H-1B visa demand ebbs as US recession bites
It once caused skirmishes and queues. This year, the US recession has made it fall quiet. The much sought after H-1B visa has fallen short of finding applicants this year, reports Ruchi Hajela.delhi Updated: Aug 12, 2009 23:27 IST
It once caused skirmishes and queues. This year, the US recession has made it fall quiet.
The much sought after H-1B visa — the official code for resident work permits — used by US employers to hire high-skilled foreign professionals from countries like India has fallen short of finding applicants this year.
This is the first such year since the Internet bust which hit business in 2001.
Since H-1B is an employer-sponsored visa, fewer applications indicate less demand for skilled workers. Indian information technology companies, which are among the leading beneficiaries of this visa to deploy their employees at the clients’ offices overseas, say demand is flat and business volumes lower after Western markets were hit by the recession.
“H-1B visa is directly linked to trade and fewer applications indicate the business is slow. Traditionally it used to get filled up on day one” Ameet Nivsarkar, vice-president at the National Association of Software and Service Companies (Nasscom) told Hindustan Times.
The US Citizenship and Immigration Services (USCIS) had received only 44,900 H-1B petitions until August 7 for the fiscal year 2010 beginning October 1 — well short of the 65,000 annual quota set by Washington.
“The unique thing about H-1B application is that an employer has to apply for it in advance in anticipation of projects while there is uncertainty on the business front this year,” Nivsarkar said.

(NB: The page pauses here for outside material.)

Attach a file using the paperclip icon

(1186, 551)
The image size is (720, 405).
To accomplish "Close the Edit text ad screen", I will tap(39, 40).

IT leader Infosys said its need for additional visas has come down in line with flat demand. “We also knew or we kind of anticipated that the quota would not get filled up because the demand is low. We felt that we could just in time if need be and so we did not apply for the number we normally would have applied. We have sufficient visas at this point and that is really not a concern,” Kris Gopalakrishnan, chief executive officer at Infosys Technologies said in an analyst call last month.
Infosys said its visa cost has come down to around Rs 25 crore during the April-June period this year from Rs 60 crore or $15 million in the year-ago period.
No 1 software exporter Tata Consultancy Services also said it had sufficient visas. “Companies like TCS are increasingly using their US campuses to train locally recruited engineers from universities,” a TCS spokesperson told Hindustan Times.